Как раньше за Шашловым, так теперь пришлось присматривать за Вишняковым, успокаивать его, уговаривать, а главное, испытывать на себе постоянный гнет от тесного соприкосновения с крайне возбужденной, больной психикой человека, от которого некуда уйти или хоть отойти подальше. К счастью для о. Сергия, его скоро перевели из этой камеры (все это происходило в декабре). Затем Вишнякова освободили из-за его помешательства, а еще несколько времени спустя жена совсем увезла его из города. Может быть, они опасались, как бы его опять не взяли, да и трудно им стало жить здесь, особенно жене, от которой отвернулись все прежние подруги по несчастью. При встречах кололи ей глаза – твой муж наших мужей погубил, и мы все из-за него страдаем. А случалось, что и похуже этого говорили. И уж, конечно, никому не было дела до того, что она сама переживала.

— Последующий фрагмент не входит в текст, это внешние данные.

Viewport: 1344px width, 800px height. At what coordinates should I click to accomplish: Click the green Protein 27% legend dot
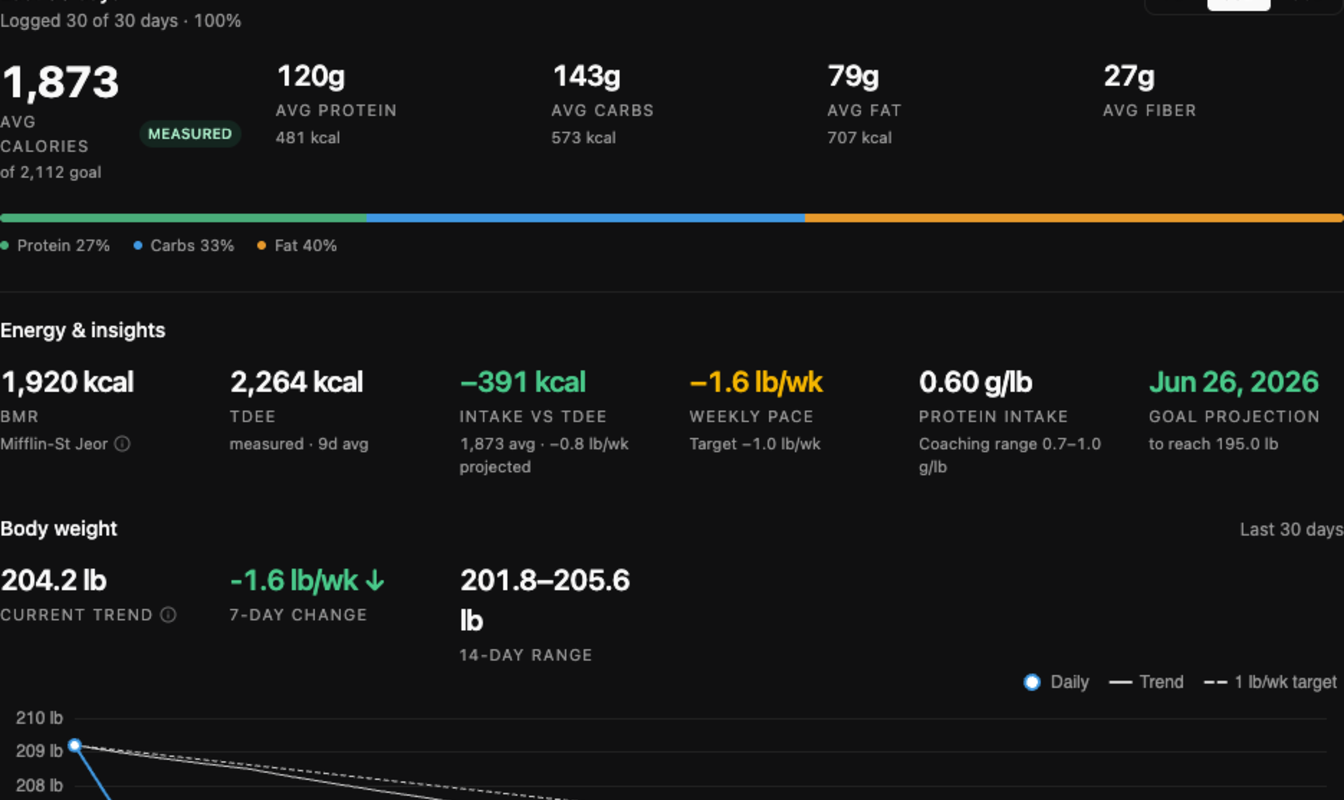point(5,246)
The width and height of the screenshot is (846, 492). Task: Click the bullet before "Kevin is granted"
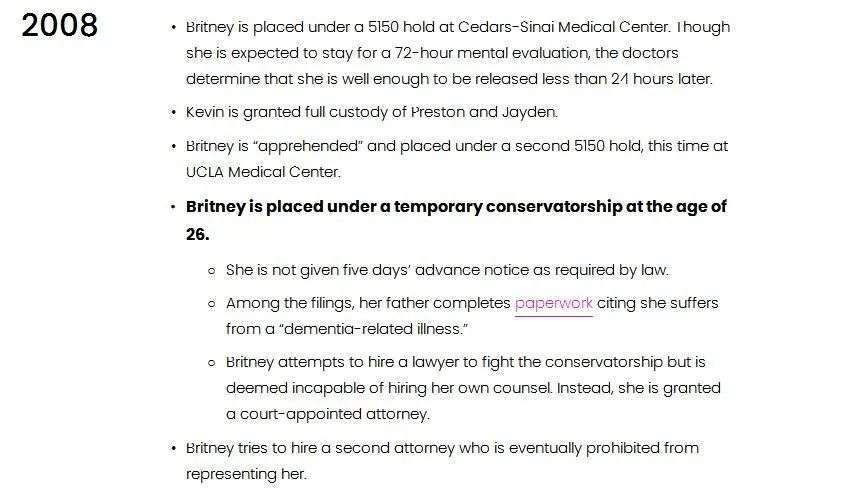(x=173, y=112)
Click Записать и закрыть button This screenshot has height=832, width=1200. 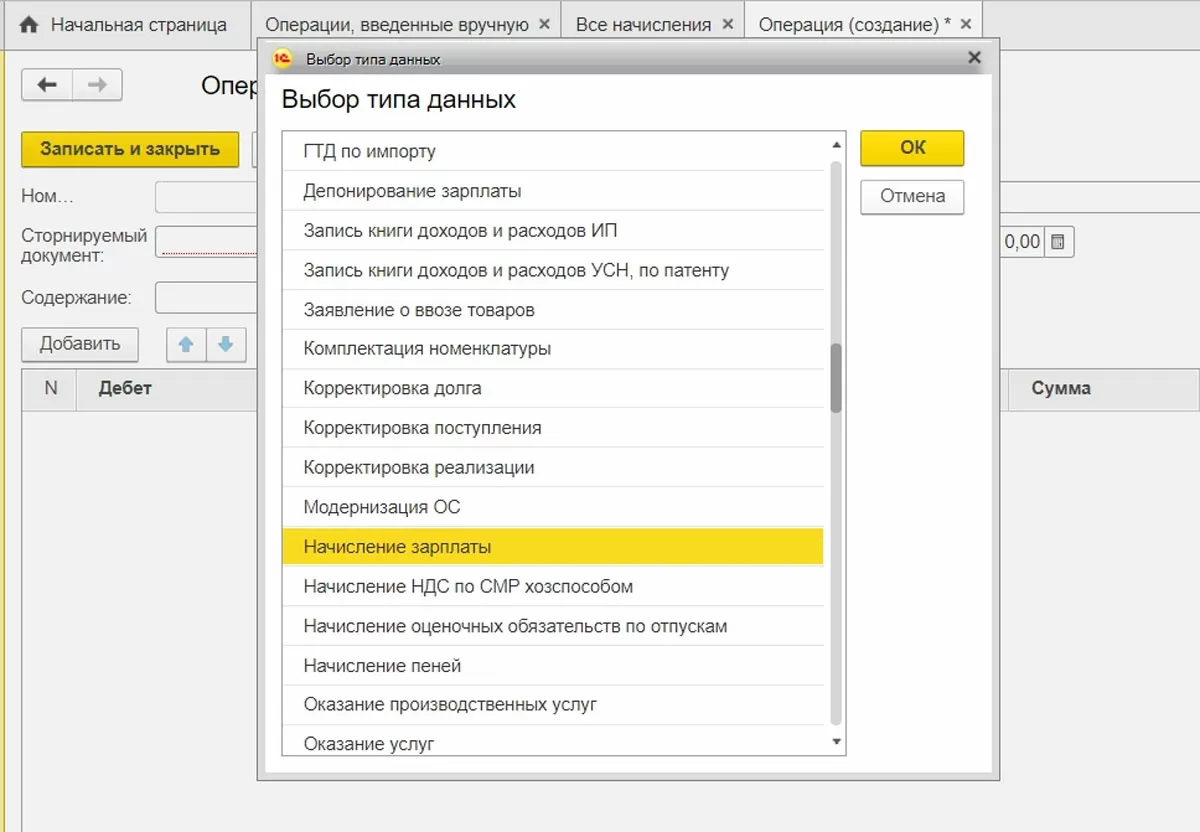130,149
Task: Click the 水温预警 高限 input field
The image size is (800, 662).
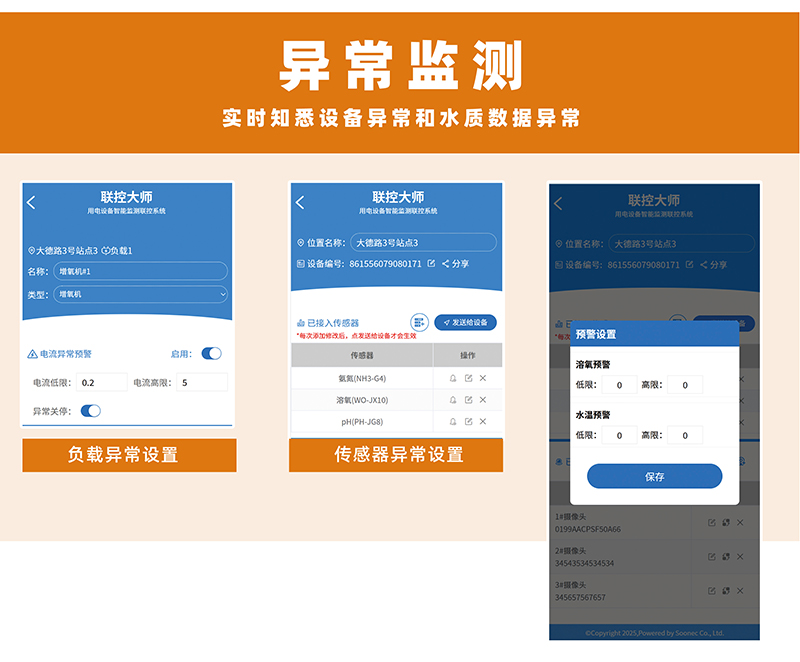Action: tap(685, 435)
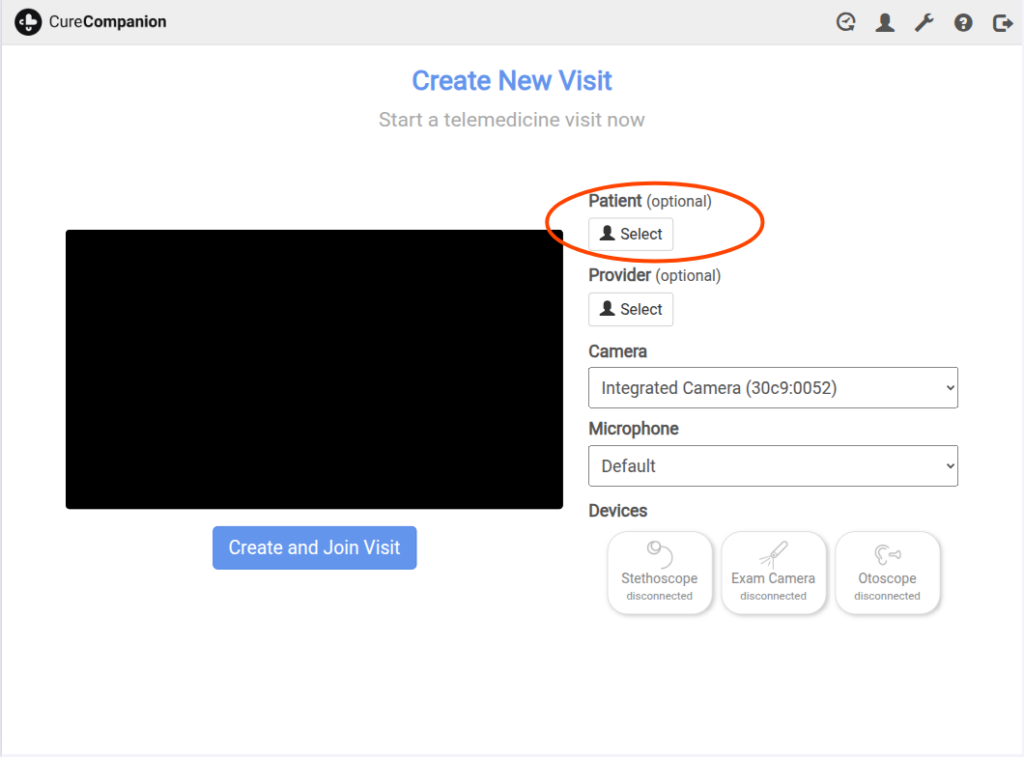Screen dimensions: 1024x757
Task: Open the user profile icon
Action: click(885, 22)
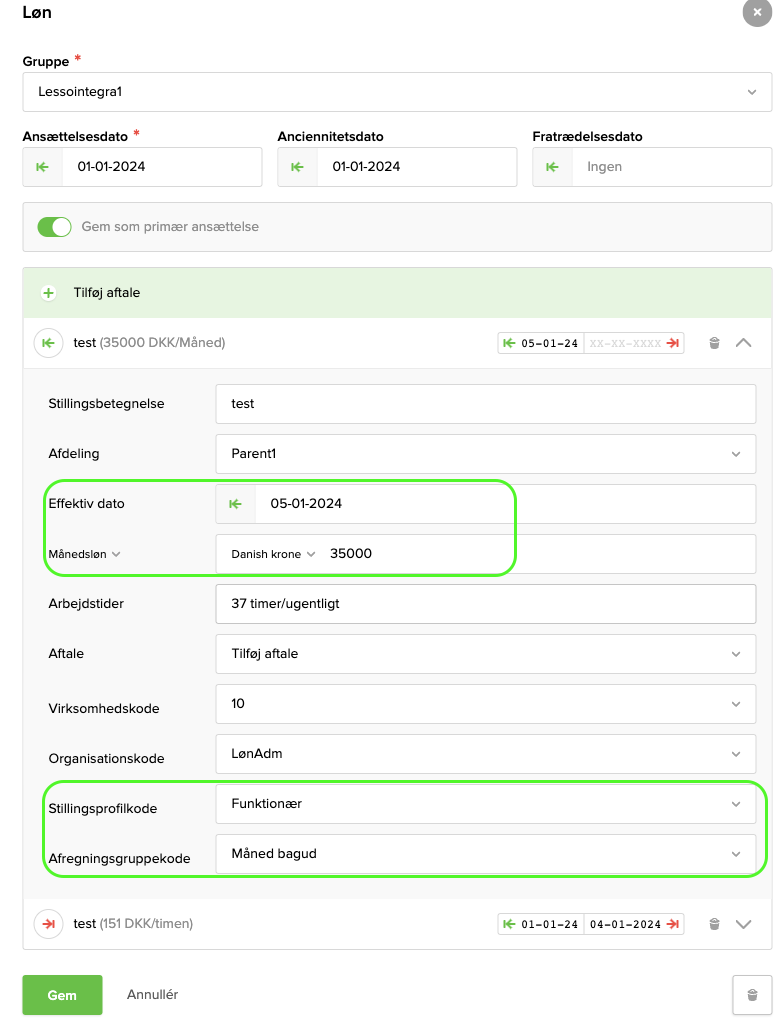Viewport: 783px width, 1026px height.
Task: Click the bottom-right trash button
Action: click(x=752, y=995)
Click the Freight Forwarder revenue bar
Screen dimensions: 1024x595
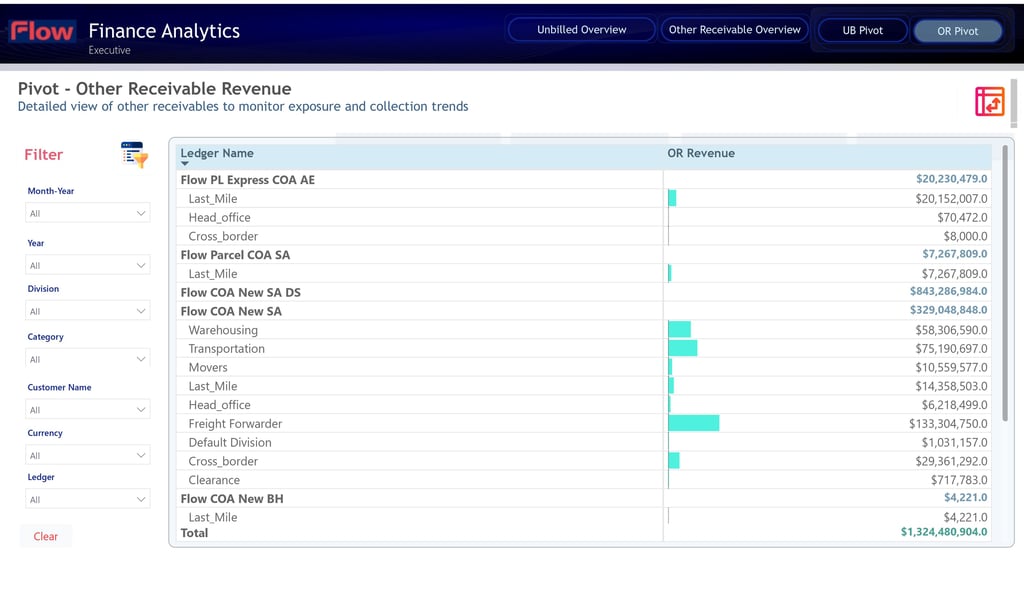point(694,423)
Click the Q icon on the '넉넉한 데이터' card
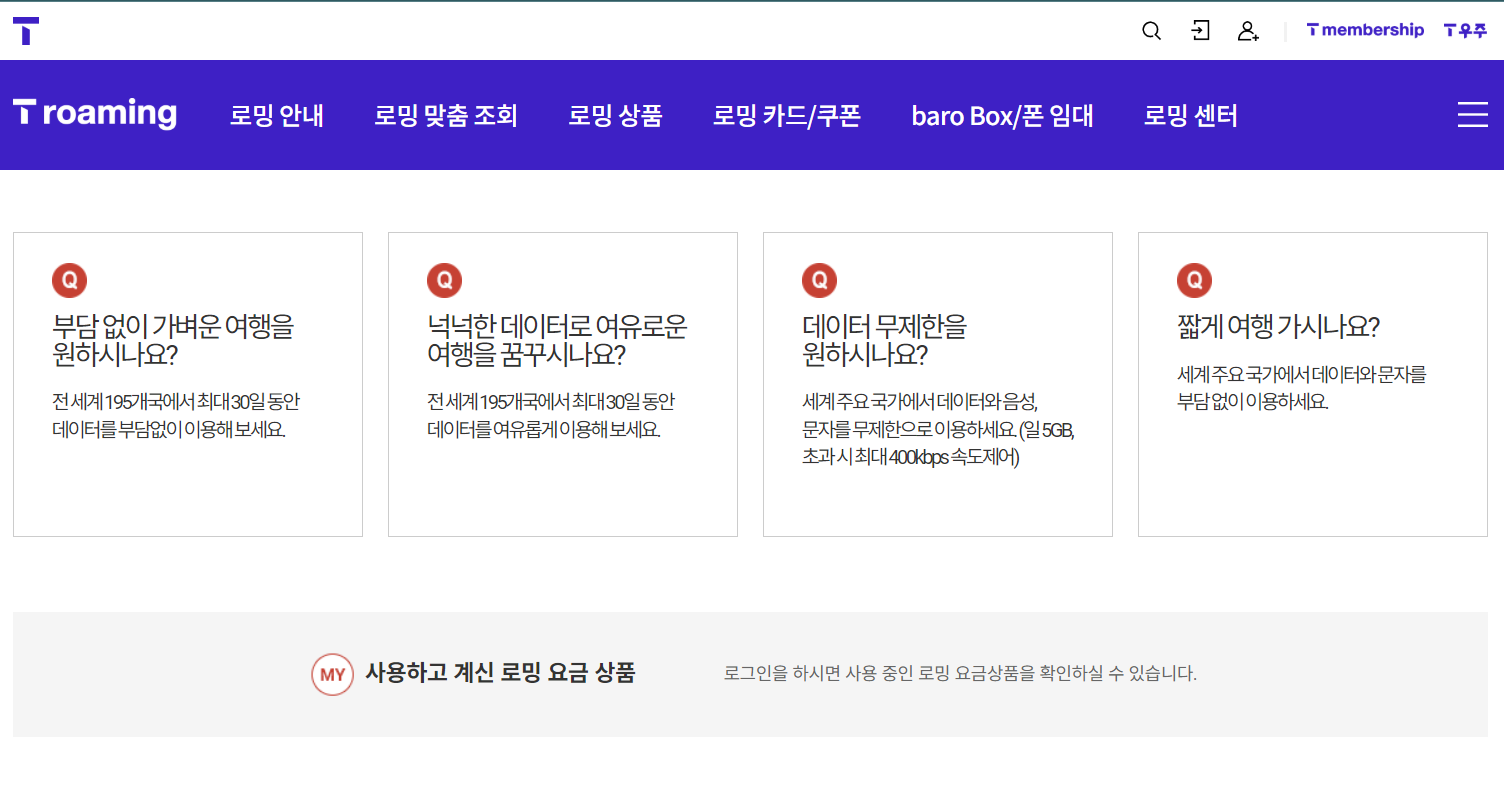This screenshot has width=1504, height=803. tap(444, 280)
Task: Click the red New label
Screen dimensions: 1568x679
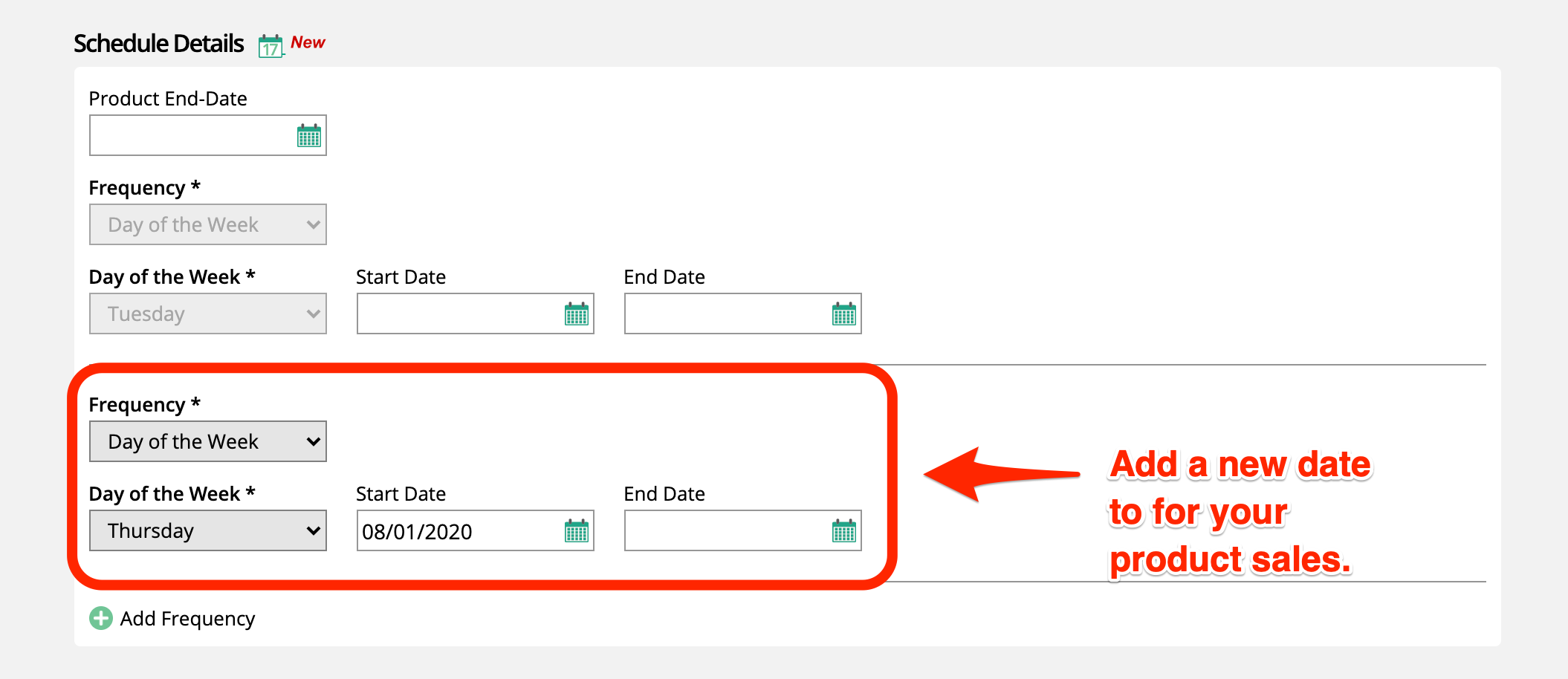Action: pyautogui.click(x=308, y=42)
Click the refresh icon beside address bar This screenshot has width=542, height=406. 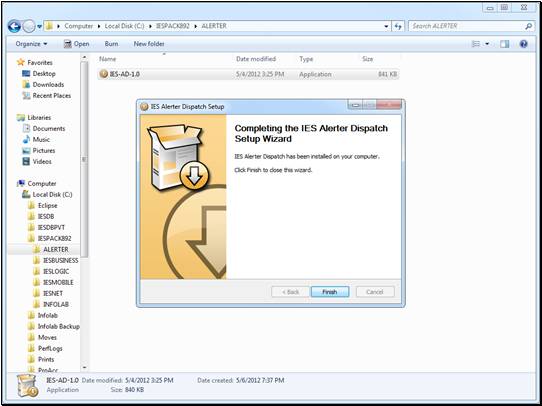point(398,26)

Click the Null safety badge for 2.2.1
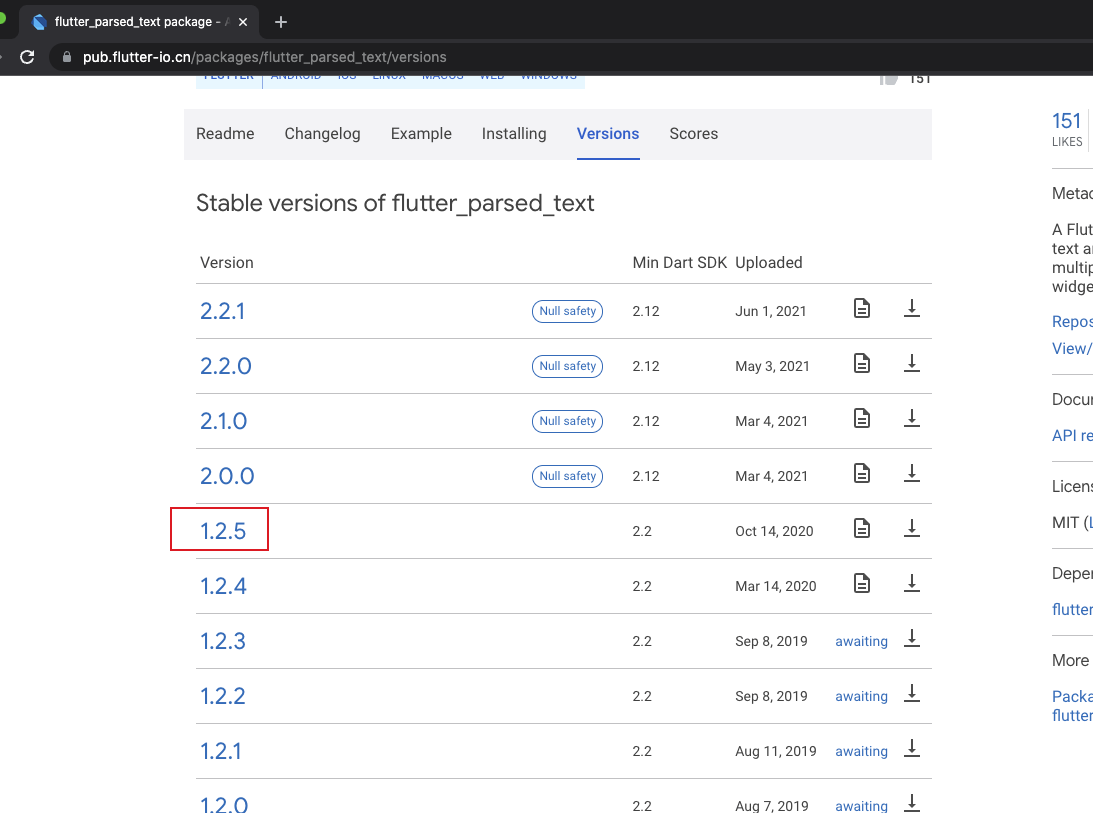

Вишнякова была женщина умная и твердая, но можно думать, что ей было бы легче видеть мужа в тюрьме или лагере, чем дома таким, каким он стал.
Ни Вишняков, ни его жена не забыли забот о. Сергия и, собираясь уезжать, зашли навестить его семью. Посидели, попили чайку. Им сначала обрадовались, надеялись, что Вишняков расскажет какие-то еще неизвестные подробности тюремной жизни, но ожидания не оправдались. Вишняков заметно старался держать себя в руках, говорил некоторое время нормально, но скоро сбивался и начинал нести околесицу. Жена все время была настороже; когда муж начинал заговариваться, старалась направить разговор в нормальное русло или просто перевести на другое; хозяева помогали ей в этом. До самого прощанья неловкости хотя и возникали ежеминутно, все-таки были не особенно сильны, но когда стали прощаться, Вишняков заявил:
– Я попрощаюсь с вами по-новому.
И, не обращая внимания на уговоры вконец расстроенной жены, встал на голову и помахал в воздухе ногами.
Офицеров через некоторое время отправили – «угнали», как говорили тогда, и это было сделано так искусно, что мало кто видел, как их вели. Это явилось как бы предупреждением остальным. Значит, плохо следили и нужно усилить внимание, чтобы не проморгать день и час, когда поведут наших, священников.
Пока офицеры были в Пугачеве, они и их жены служили дополнительным источником информации и для духовенства. Был такой период еще с осени, когда офицерам, как вновь арестованным, не принимали передач, а священникам принимали. Тогда жены сидящих с ними в одной камере добавляли к их передачам свои, «чтобы на всех хватало». Особенно тяготила женщин невозможность обменяться с мужьями хоть самыми незначительными записками. Тут счастливцам-старожилам приходилось умудряться в своих записках намеком сообщать что-нибудь о других, – из тюрьмы на волю и обратно. Когда же свидания им разрешили, та же Вишнякова, пока ее муж был здоров, передавала услышанные от него подробности, касавшиеся и о. Сергия. Иногда случалось узнавать что-то и от других знакомых или удавалось поговорить с осужденными, которых посылали на работу вне стен тюрьмы. Им не обязательно было помещаться в одной камере со священниками, и со стороны многое было видно.
– Отца Сергия там атаманом зовут, – рассказывал один из них. – Обвинение ему такое предъявили, за организацию, да и ведет он себя так, носа не вешает.